(Supplied entries begins)

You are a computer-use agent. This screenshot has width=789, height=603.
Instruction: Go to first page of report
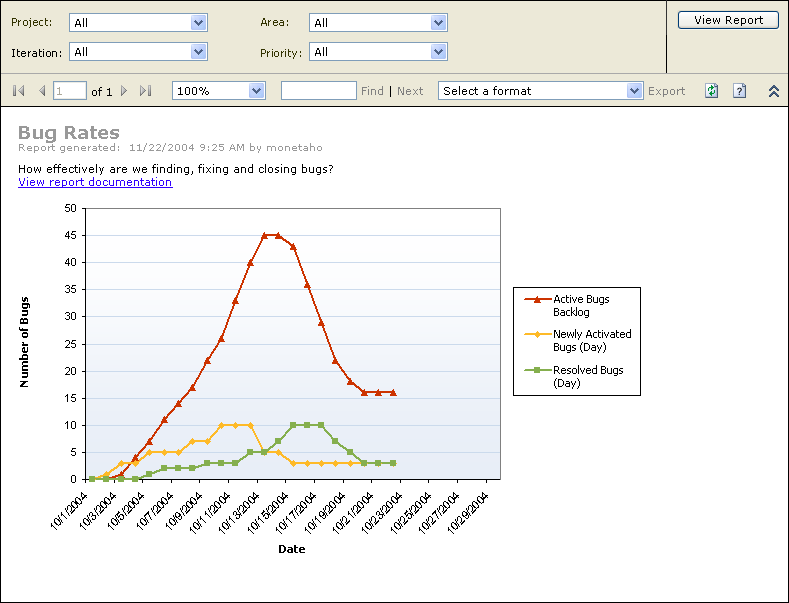coord(19,91)
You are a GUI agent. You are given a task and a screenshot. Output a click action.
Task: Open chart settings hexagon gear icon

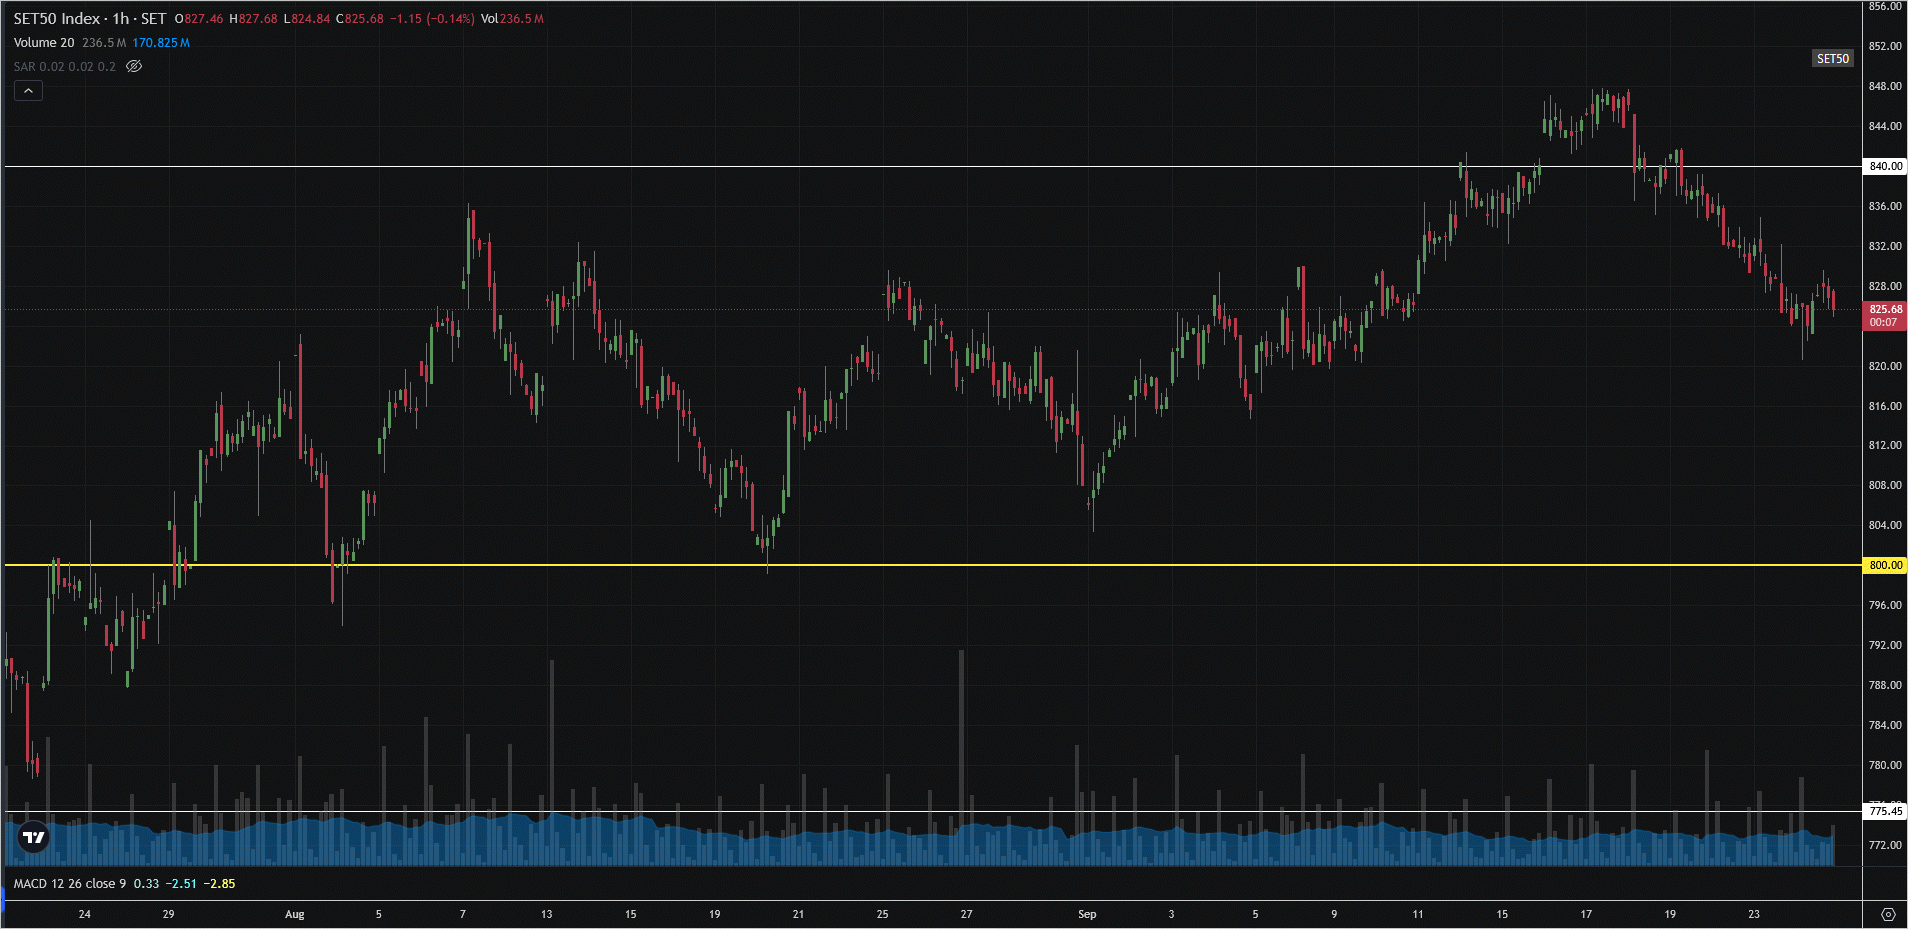[1887, 914]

(Supplied entries ends)

What the task asks: Once the line with "You are a GUI" is found, write out that line and every later line of the listing above exactly, through the last one, and skip any pictures.

Solution to this problem:
You are a GUI agent. You are given a task and a screenshot. Output a click action.
Task: Open chart settings hexagon gear icon

[1887, 914]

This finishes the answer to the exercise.